The photographer smiled at us. “Thank you and the two of you have a sweet day.” With that he left.

“See Julie, he said we made a lovely couple,” Randy said.

“Yes, but it’s impossible Randy and you know that,” I said. “Look you’re young and . . .”

“Don’t keep throwing that ‘you’re young’ stuff at me,” he said. “I’ve had lots to deal with in my life and I think I have an idea of what I’m doing.”

“I know you have, Randy,” I admitted. Randy told me how he was raised by a single mother, along with his two younger brothers; he told me how he had been charged with baby-sitting his brothers and often making supper and keeping the household up. In addition, the family lived in a tiny apartment in a poor neighborhood with poverty all around. It had been a mystery to me how this young man had been able to raise above all that.

“No, Randy, I was not about to comment on your age. My point is that you’re about to begin college and that all signs point to you being a top football player, maybe even the star on a major team with an NFL future. You’re bound to meet lots of women – real women – who will fit in with your life style. I’ll always be an albatross about your neck, an older woman who is not a woman at all.”

“You’re a woman, Julie,” he said.

“Not 100%,” I said.

“You’re woman enough for me,” he said. While we had yet to consummate our relationship, he had felt my body, sensed my feminine reactions to his caresses and had learned enough about the impact of sexual reassignment surgery to know that I was a woman.

“But, Randy, think about it, when Wisconsin plays in the Rose Bowl and you’re leading them as quarterback, the television cameras will search out your girlfriend in the stands. Do you want them to focus on a woman eight years older than you and one whom they would describe as being born a boy? Or would you like them to focus in on a young, lovely sorority girl from smalltown Wisconsin?”

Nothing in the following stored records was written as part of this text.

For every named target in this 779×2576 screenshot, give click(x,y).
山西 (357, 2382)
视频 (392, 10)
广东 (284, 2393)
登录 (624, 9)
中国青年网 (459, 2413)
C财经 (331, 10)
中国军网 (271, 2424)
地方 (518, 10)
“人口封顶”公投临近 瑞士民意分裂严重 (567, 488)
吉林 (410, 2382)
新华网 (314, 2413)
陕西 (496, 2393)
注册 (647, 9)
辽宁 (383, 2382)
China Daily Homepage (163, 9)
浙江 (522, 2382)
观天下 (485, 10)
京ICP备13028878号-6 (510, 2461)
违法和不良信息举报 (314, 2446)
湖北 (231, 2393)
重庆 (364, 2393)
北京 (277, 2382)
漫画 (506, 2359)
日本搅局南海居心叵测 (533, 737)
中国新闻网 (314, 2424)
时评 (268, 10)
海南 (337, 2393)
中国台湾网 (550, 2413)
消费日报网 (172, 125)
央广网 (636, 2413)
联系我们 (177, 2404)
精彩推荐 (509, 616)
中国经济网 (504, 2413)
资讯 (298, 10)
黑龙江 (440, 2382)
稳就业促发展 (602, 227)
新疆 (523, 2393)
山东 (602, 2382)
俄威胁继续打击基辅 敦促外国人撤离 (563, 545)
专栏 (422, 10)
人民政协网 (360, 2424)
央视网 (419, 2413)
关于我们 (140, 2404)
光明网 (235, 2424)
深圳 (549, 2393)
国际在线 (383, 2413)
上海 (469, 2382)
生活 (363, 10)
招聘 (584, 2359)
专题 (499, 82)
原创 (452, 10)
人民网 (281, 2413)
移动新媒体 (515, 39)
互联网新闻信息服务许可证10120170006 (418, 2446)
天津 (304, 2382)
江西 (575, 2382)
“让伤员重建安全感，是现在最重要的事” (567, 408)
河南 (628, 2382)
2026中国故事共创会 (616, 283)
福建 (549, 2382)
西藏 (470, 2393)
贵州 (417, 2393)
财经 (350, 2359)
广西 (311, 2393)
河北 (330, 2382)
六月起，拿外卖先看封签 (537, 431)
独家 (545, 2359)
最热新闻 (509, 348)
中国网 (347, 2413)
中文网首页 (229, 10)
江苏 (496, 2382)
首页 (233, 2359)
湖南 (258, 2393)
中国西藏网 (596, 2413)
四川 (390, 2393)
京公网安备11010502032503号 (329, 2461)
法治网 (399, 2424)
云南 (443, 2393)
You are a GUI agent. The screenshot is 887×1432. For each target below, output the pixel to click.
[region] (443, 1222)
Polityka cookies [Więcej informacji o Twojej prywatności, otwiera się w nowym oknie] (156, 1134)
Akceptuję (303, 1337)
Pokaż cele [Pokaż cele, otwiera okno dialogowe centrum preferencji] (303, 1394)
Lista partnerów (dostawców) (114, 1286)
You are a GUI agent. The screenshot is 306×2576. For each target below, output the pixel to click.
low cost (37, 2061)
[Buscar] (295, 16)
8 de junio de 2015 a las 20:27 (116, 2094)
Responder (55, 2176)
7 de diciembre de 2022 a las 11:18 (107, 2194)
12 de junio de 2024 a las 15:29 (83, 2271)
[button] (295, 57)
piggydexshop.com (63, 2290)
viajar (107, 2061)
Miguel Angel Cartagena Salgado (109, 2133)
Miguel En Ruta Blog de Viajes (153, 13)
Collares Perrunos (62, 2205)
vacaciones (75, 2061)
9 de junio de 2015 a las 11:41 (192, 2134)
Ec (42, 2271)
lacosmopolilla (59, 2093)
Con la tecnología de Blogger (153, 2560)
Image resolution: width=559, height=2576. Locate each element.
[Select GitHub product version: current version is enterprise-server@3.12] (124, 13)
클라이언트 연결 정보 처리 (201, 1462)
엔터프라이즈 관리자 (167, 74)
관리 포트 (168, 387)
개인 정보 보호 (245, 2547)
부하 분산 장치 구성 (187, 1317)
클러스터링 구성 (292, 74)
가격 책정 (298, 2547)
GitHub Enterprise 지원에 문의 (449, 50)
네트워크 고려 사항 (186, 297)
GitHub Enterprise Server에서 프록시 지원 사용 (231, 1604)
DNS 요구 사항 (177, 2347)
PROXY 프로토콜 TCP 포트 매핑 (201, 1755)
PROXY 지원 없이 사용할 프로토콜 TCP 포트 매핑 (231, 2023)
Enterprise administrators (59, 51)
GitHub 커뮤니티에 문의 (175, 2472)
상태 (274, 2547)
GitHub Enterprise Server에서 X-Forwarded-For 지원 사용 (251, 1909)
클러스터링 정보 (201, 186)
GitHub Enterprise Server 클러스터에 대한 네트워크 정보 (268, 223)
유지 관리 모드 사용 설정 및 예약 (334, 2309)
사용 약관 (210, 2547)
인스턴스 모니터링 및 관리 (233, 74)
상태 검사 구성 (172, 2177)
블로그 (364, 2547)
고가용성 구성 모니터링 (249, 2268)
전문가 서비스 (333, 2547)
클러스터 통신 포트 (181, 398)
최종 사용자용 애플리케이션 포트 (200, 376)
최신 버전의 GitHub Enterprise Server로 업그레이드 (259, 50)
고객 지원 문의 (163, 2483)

“Screw ‘em. Let ‘em think what they want,” he said. “I’d be proud to have you as my girlfriend and future wife.”

“Randy, that’s so sweet, but be realistic,” I said.

We continued to see each other several times a week that summer, usually choosing an educational spot for our excuses to meet. Twice we saw off-Broadway plays and once we went to an experimental theater in the Village, ending our evenings over coffee and desserts where we analyzed the performances, the direction and the writing. Both of us took drama serious.

After each of these events, we found opportunities to cuddle and feel close, often only a secluded park bench. Usually it wasn’t practical to drive, but on those few times I took my car our affectionate moments became more intense and we kissed, caressed and touch each other all over, both of us enduring our own orgasms. Randy discovered my female parts with his fingers and provided the stimulation needed to bring me to orgasm over and over.

We both remained virgins that summer.

Sadly our get-togethers ended in early August when Randy had to leave for Madison to begin training camp for the team and to enroll in the University.